[Item position entries]

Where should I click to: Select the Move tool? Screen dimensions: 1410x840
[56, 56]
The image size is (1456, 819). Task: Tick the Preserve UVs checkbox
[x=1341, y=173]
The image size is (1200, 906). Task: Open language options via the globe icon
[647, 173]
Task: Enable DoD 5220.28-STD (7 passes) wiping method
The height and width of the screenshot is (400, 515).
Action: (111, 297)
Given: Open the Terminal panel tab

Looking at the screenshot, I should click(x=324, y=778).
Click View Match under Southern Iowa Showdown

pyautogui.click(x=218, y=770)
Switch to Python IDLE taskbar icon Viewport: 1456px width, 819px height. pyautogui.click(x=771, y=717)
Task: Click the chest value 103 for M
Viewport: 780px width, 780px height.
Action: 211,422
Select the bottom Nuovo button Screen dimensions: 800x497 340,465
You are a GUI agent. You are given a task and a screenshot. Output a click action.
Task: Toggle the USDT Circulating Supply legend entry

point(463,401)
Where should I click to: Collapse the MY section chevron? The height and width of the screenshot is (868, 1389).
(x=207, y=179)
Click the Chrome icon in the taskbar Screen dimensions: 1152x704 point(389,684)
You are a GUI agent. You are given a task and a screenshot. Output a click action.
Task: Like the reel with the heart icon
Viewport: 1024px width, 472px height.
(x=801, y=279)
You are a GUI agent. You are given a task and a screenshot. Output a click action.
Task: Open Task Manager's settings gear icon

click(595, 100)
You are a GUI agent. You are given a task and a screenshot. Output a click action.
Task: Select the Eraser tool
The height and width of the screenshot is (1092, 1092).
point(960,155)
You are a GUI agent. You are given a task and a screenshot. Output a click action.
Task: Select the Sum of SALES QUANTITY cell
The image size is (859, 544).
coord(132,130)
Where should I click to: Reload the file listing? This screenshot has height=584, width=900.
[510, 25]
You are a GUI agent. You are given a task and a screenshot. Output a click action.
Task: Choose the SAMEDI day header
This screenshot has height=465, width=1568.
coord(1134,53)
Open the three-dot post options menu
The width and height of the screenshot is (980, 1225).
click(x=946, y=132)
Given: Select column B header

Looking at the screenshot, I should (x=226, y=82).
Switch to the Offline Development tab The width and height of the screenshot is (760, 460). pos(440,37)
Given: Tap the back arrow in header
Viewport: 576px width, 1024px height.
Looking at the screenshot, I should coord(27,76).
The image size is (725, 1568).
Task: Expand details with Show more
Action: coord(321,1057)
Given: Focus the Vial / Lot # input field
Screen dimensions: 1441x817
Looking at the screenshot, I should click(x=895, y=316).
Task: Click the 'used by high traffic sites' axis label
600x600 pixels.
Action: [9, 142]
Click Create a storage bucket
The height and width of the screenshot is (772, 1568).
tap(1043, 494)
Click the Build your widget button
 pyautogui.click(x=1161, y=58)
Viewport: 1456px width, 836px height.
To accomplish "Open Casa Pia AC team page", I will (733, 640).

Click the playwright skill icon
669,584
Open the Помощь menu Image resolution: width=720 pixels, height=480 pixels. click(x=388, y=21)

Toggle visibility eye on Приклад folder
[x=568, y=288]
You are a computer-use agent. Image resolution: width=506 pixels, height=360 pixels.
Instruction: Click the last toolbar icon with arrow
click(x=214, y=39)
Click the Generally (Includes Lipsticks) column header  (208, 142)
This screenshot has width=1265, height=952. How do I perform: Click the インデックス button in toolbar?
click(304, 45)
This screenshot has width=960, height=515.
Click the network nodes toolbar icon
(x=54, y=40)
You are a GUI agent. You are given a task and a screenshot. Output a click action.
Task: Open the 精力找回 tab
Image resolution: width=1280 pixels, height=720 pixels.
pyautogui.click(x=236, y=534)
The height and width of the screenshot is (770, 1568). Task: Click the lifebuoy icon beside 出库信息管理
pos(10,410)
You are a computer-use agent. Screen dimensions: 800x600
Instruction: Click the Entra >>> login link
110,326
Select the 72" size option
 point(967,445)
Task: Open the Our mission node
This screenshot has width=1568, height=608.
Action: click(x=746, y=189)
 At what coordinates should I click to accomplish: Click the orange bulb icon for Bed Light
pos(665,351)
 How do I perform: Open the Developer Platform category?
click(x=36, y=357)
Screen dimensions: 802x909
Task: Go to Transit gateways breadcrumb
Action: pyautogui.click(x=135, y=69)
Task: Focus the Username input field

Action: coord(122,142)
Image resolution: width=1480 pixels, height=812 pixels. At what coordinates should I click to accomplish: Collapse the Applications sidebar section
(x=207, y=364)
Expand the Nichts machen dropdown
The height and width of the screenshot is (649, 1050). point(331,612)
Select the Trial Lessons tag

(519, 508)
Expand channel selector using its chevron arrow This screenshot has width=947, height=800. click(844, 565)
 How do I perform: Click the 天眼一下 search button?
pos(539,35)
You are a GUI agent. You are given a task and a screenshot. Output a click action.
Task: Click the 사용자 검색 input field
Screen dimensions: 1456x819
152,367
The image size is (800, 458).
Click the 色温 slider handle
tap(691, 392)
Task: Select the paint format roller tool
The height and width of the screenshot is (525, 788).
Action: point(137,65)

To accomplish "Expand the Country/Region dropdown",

> GOAL:
Repeat every one of the item position entries above verbatim, line for line, with nothing changed or left out.

> ANSWER IN FULL:
Where should I click to: Select the Move tool? Screen dimensions: 1410x840
[56, 56]
The image size is (1456, 819). Task: Tick the Preserve UVs checkbox
[x=1341, y=173]
The image size is (1200, 906). Task: Open language options via the globe icon
[647, 173]
Task: Enable DoD 5220.28-STD (7 passes) wiping method
The height and width of the screenshot is (400, 515).
Action: (111, 297)
Given: Open the Terminal panel tab

Looking at the screenshot, I should click(x=324, y=778).
Click View Match under Southern Iowa Showdown

pyautogui.click(x=218, y=770)
Switch to Python IDLE taskbar icon Viewport: 1456px width, 819px height. pyautogui.click(x=771, y=717)
Task: Click the chest value 103 for M
Viewport: 780px width, 780px height.
Action: 211,422
Select the bottom Nuovo button Screen dimensions: 800x497 340,465
You are a GUI agent. You are given a task and a screenshot. Output a click action.
Task: Toggle the USDT Circulating Supply legend entry

point(463,401)
Where should I click to: Collapse the MY section chevron? The height and width of the screenshot is (868, 1389).
(x=207, y=179)
Click the Chrome icon in the taskbar Screen dimensions: 1152x704 point(389,684)
You are a GUI agent. You are given a task and a screenshot. Output a click action.
Task: Like the reel with the heart icon
Viewport: 1024px width, 472px height.
(x=801, y=279)
You are a GUI agent. You are given a task and a screenshot. Output a click action.
Task: Open Task Manager's settings gear icon

click(595, 100)
You are a GUI agent. You are given a task and a screenshot. Output a click action.
Task: Select the Eraser tool
The height and width of the screenshot is (1092, 1092).
point(960,155)
You are a GUI agent. You are given a task and a screenshot. Output a click action.
Task: Select the Sum of SALES QUANTITY cell
The image size is (859, 544).
coord(132,130)
Where should I click to: Reload the file listing? This screenshot has height=584, width=900.
[510, 25]
You are a GUI agent. You are given a task and a screenshot. Output a click action.
Task: Choose the SAMEDI day header
This screenshot has height=465, width=1568.
coord(1134,53)
Open the three-dot post options menu
The width and height of the screenshot is (980, 1225).
click(x=946, y=132)
Given: Select column B header

Looking at the screenshot, I should (x=226, y=82).
Switch to the Offline Development tab The width and height of the screenshot is (760, 460). pos(440,37)
Given: Tap the back arrow in header
Viewport: 576px width, 1024px height.
Looking at the screenshot, I should coord(27,76).
The image size is (725, 1568).
Task: Expand details with Show more
Action: coord(321,1057)
Given: Focus the Vial / Lot # input field
Screen dimensions: 1441x817
Looking at the screenshot, I should click(x=895, y=316).
Task: Click the 'used by high traffic sites' axis label
600x600 pixels.
Action: [9, 142]
Click Create a storage bucket
The height and width of the screenshot is (772, 1568).
tap(1043, 494)
Click the Build your widget button
 pyautogui.click(x=1161, y=58)
Viewport: 1456px width, 836px height.
To accomplish "Open Casa Pia AC team page", I will (733, 640).

Click the playwright skill icon
669,584
Open the Помощь menu Image resolution: width=720 pixels, height=480 pixels. click(x=388, y=21)

Toggle visibility eye on Приклад folder
[x=568, y=288]
You are a computer-use agent. Image resolution: width=506 pixels, height=360 pixels.
Instruction: Click the last toolbar icon with arrow
click(x=214, y=39)
Click the Generally (Includes Lipsticks) column header  (208, 142)
This screenshot has width=1265, height=952. How do I perform: Click the インデックス button in toolbar?
click(304, 45)
This screenshot has width=960, height=515.
Click the network nodes toolbar icon
(x=54, y=40)
You are a GUI agent. You are given a task and a screenshot. Output a click action.
Task: Open the 精力找回 tab
Image resolution: width=1280 pixels, height=720 pixels.
pyautogui.click(x=236, y=534)
The height and width of the screenshot is (770, 1568). Task: Click the lifebuoy icon beside 出库信息管理
pos(10,410)
You are a computer-use agent. Screen dimensions: 800x600
Instruction: Click the Entra >>> login link
110,326
Select the 72" size option
 point(967,445)
Task: Open the Our mission node
This screenshot has width=1568, height=608.
Action: click(x=746, y=189)
 At what coordinates should I click to accomplish: Click the orange bulb icon for Bed Light
pos(665,351)
 How do I perform: Open the Developer Platform category?
click(x=36, y=357)
Screen dimensions: 802x909
Task: Go to Transit gateways breadcrumb
Action: pyautogui.click(x=135, y=69)
Task: Focus the Username input field

Action: coord(122,142)
Image resolution: width=1480 pixels, height=812 pixels. At what coordinates should I click to accomplish: Collapse the Applications sidebar section
(x=207, y=364)
Expand the Nichts machen dropdown
The height and width of the screenshot is (649, 1050). point(331,612)
Select the Trial Lessons tag

(519, 508)
Expand channel selector using its chevron arrow This screenshot has width=947, height=800. click(844, 565)
 How do I perform: Click the 天眼一下 search button?
pos(539,35)
You are a GUI agent. You are given a task and a screenshot. Output a click action.
Task: Click the 사용자 검색 input field
Screen dimensions: 1456x819
152,367
The image size is (800, 458).
Click the 色温 slider handle
tap(691, 392)
Task: Select the paint format roller tool
The height and width of the screenshot is (525, 788).
Action: point(137,65)

To accomplish "Expand the Country/Region dropdown",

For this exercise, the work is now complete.